The context is the classic B2B SaaS, but feel free to share your experiences even if it comes from other scenarios!
(in the scientific reporting world this would be the perennial "in mice")
It would be the equivalent of "if you're a middle-aged man" or "you're an American".
P.S. I think some of the considerations may be true for any system that uses B-Tree indexes, but several will be Postgres specific.
If you use UUIDv7, you can partition your table by the key prefix. Then the bulk of your data can be efficiently skipped when applying updates.
Just the other day I delivered significant performance gains to a client by converting ~150 million UUIDv4 PKs to good old BIGINT. They were using a fairly recent version of MariaDB.
if they can live with MariaDB, OK, but I wouldn't choose that in the first place these days. Likely Postgres will also perform better in most scenarios.
UUIDv7 would have worked well, too, because fragmentation is the biggest problem here.

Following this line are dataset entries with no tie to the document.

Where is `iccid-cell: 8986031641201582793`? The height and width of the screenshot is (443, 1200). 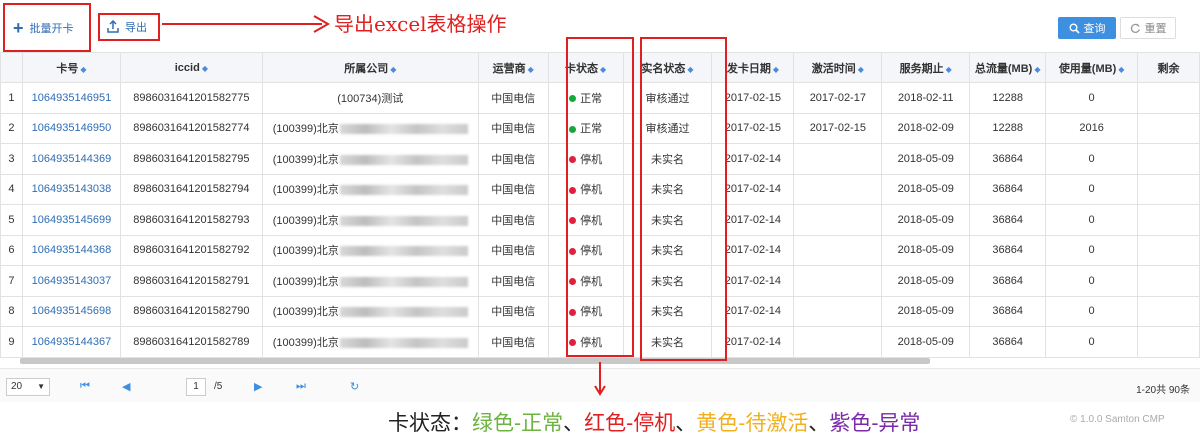 iccid-cell: 8986031641201582793 is located at coordinates (191, 220). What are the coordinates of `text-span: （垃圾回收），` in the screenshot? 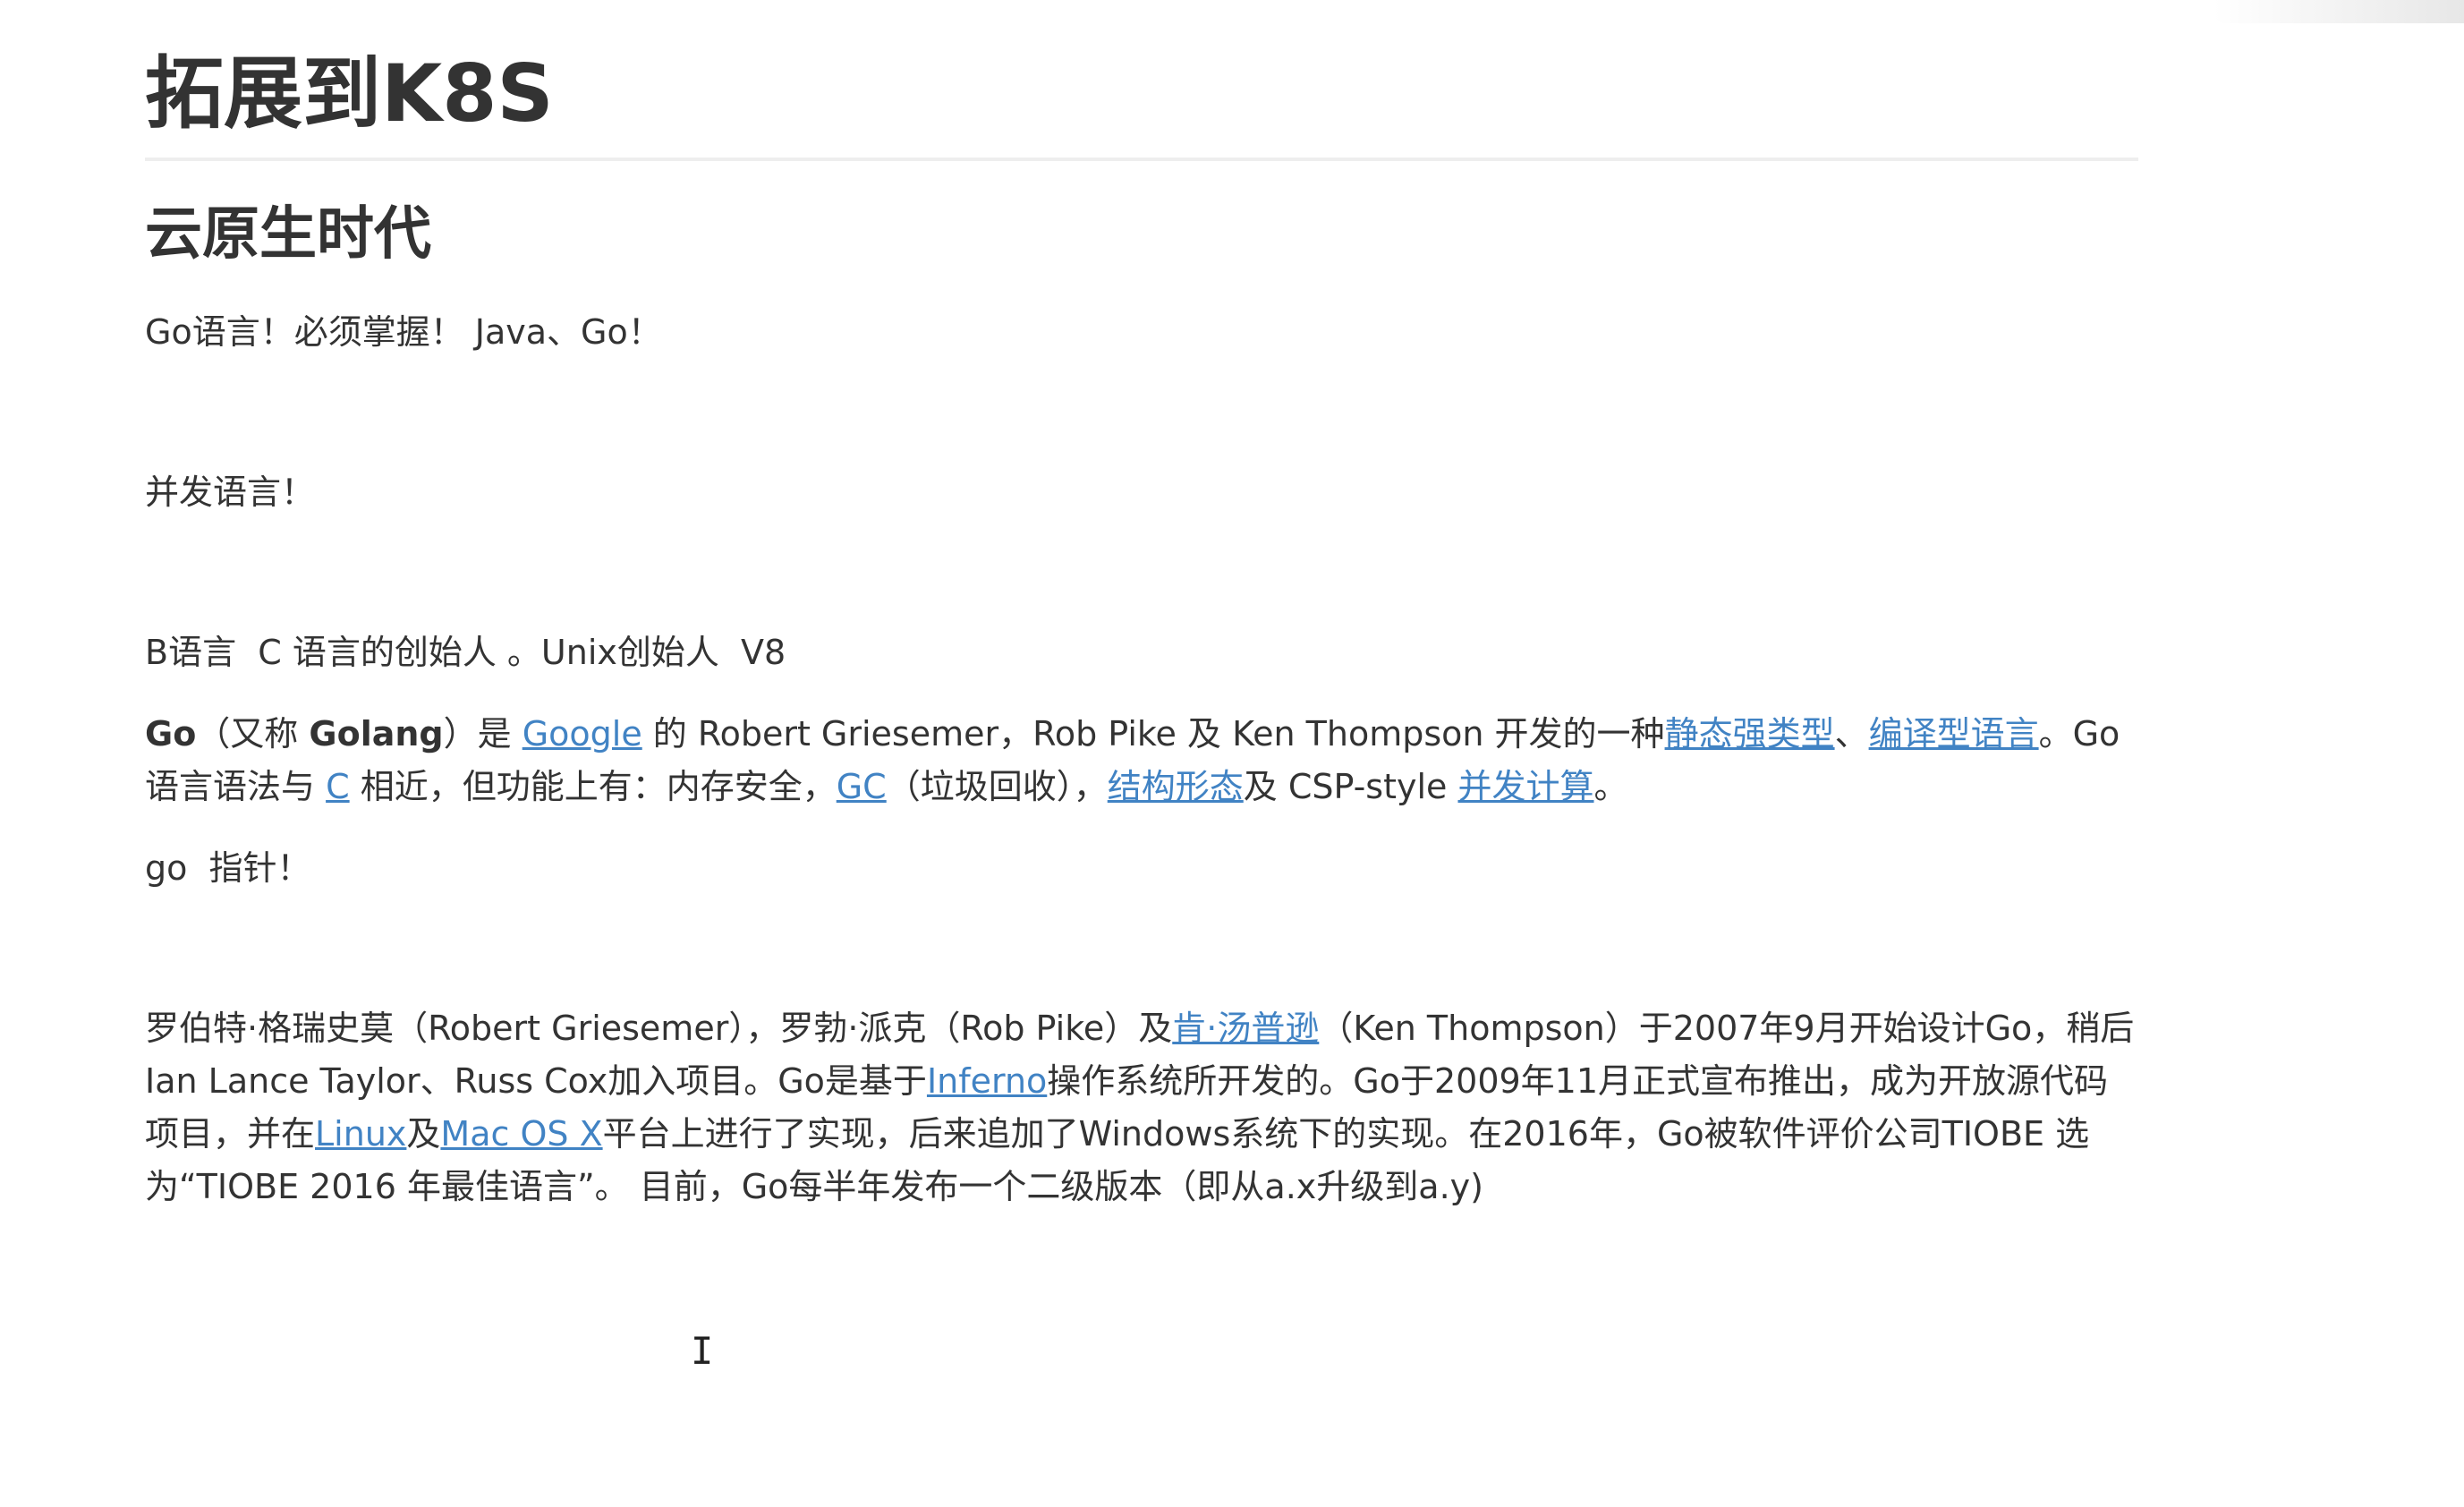 It's located at (997, 786).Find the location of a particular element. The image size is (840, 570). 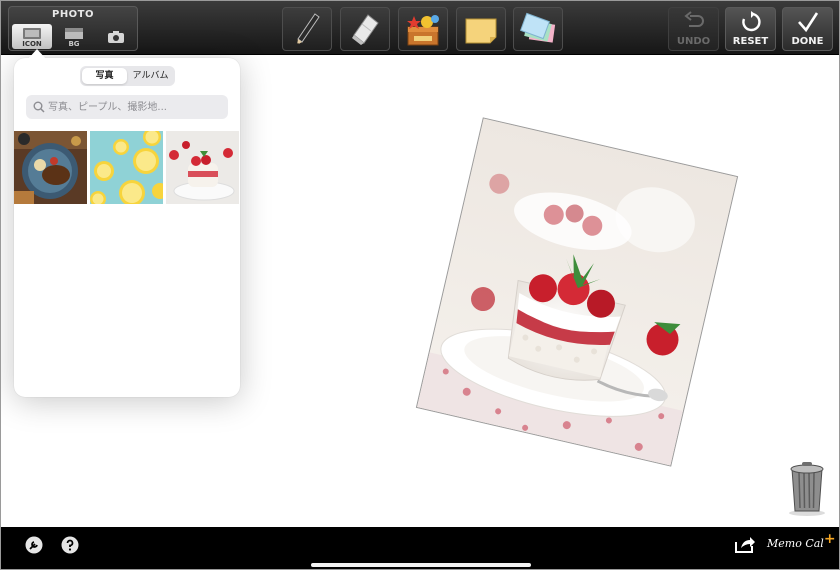

eraser-icon is located at coordinates (366, 30). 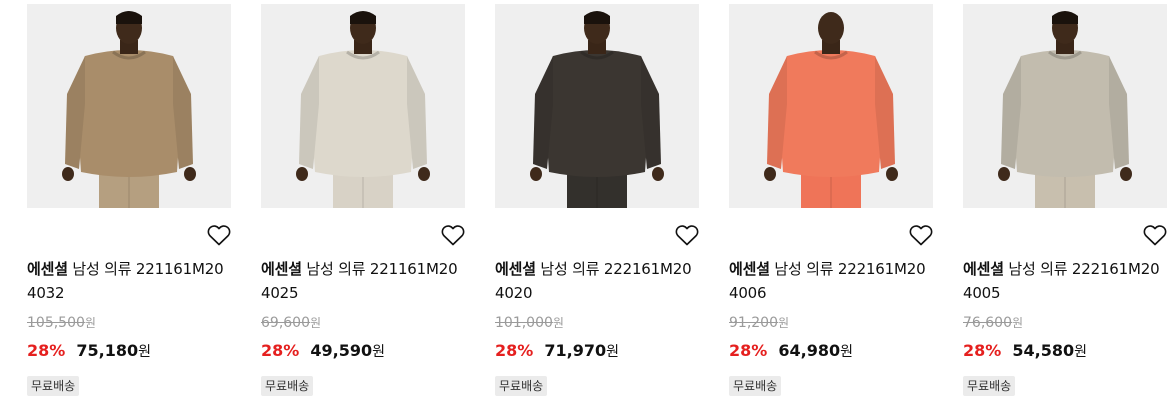 What do you see at coordinates (524, 323) in the screenshot?
I see `original-price-value: 101,000` at bounding box center [524, 323].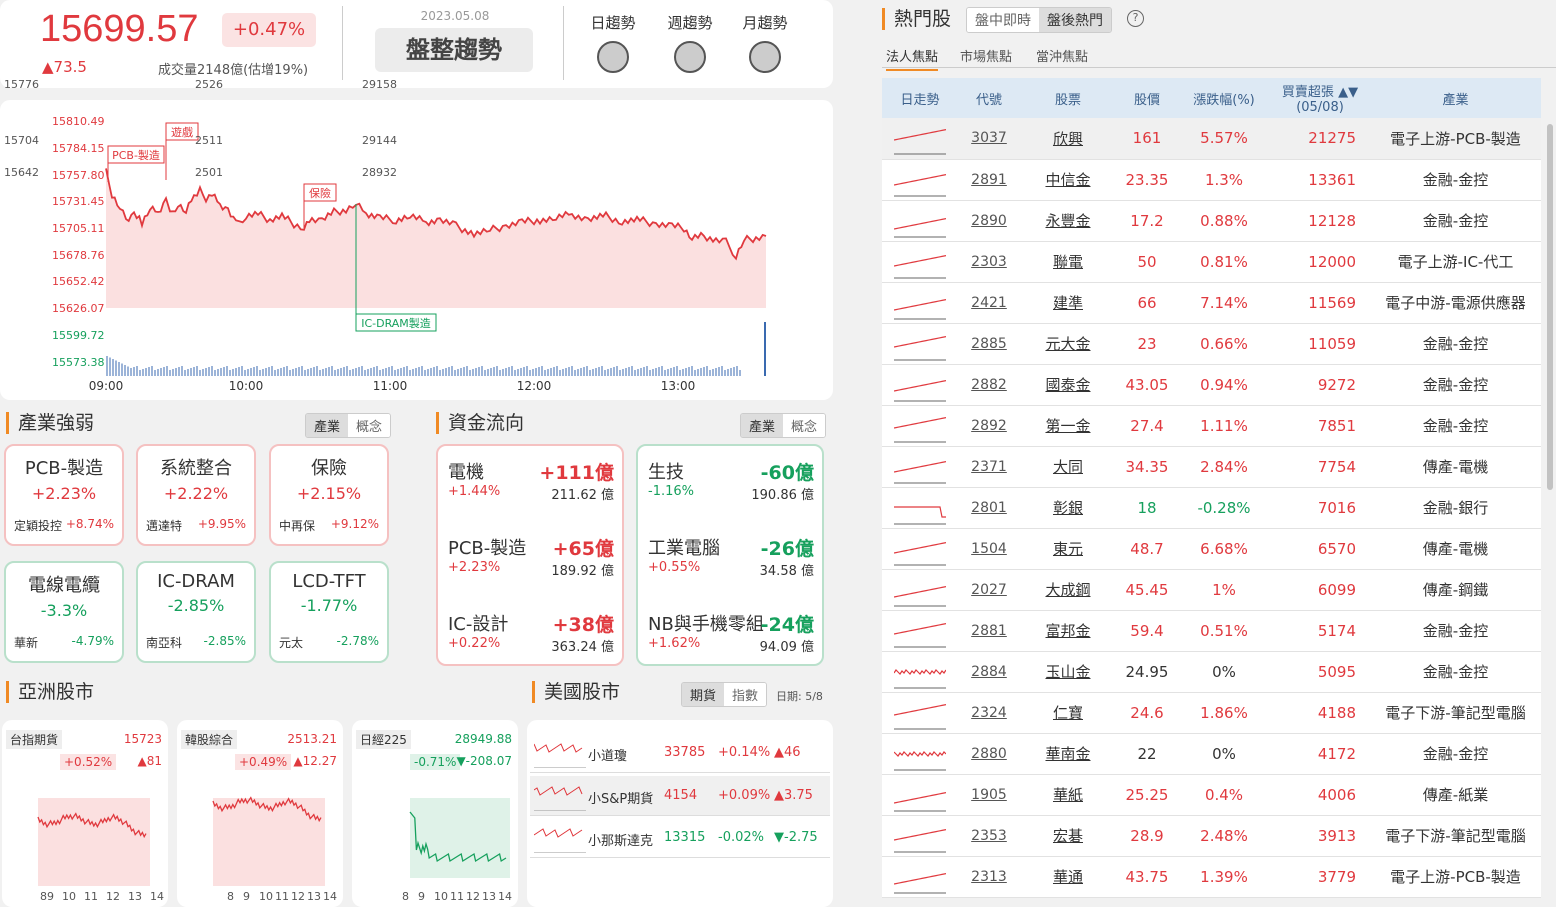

[1] https://gist.github.com/mikelehen/3596a30bd69384624c11
I'm tired of midwit arguments like "Tech X is N% faster than tech Y at performing operation Z. Since your system (sometimes) performs operation Z, it implies that Tech X is the only logical choice in all situations!"
It's an infuriatingly silly argument because operation Z may only represent about 10% of the total CPU usage of the whole system (averaged out)... So what is promoted as a 50% gain may in fact be a 5% gain when you consider it in the grand scheme of things... Negligible. If everyone was looking at this performance 'advantage' rationally; nobody would think it's worth sacrificing important security or operational properties.
I don't know what happened to our industry; we're supposed to be intelligent people but I see developers falling for these obvious deceptive arguments over and over.
I remember back in my day, one of the senior engineers was discussing upgrading a python system and stated openly that the new version of the engine was something like 40% slower than the old version but he didn't even have to explain himself why upgrading was still a good decision; everybody in the company knew he was only talking about the code execution speed and everybody knew that this was a small fraction of the total. Everyone knew the database queries took most of the time (partly because they were not fully optimized).
Not saying UUIDv7 was a bad choice for Postgres. I'm sure it's fine for a lot of situations but you don't have to start a cult preaching the gospel of The One True UUID to justify your favorite project's decisions.
I do find it kind of sly though how the community decided to make this UUIDv7 instead of creating a new standard for it.
The whole point of UUID was to leverage the properties of randomness to generate unique IDs without requiring coordination. UUIDv7 seems to take things in a philosophically different path. People chose UUID for scalability and simplicity (both of which you get as a result of doing away with the coordination overhead), not for raw performance...
That's the other thing which drives me nuts; people who don't understand the difference between performance and scalability. People foolishly equate scalability with parallelism or concurrency; whereas that's just one aspect of it; scalability is a much broader topic. It's the difference between a theoretical system which is fast given a certain artificially small input size and one which actually performs better as the input size grows.
Lastly; no mention is made about the complex logic which has to take place behind the scenes to generate UUIDv7 IDs... People take it for granted that all computers have a clock which can produce accurate timestamps where all computers in the world are magically in-sync... UUIDv7 is not simple; it's very complicated. It has a lot of additional complexity and dependencies compared to UUIDv4. Just because that complexity is very well hidden from most developers, doesn't mean it's not there and that it's not a dependency... This may become especially obvious as we move to a world of robotics and embedded systems where cheap microchips may not have enough Flash memory to hold the code for the kinds of programs required to compute such elaborate IDs.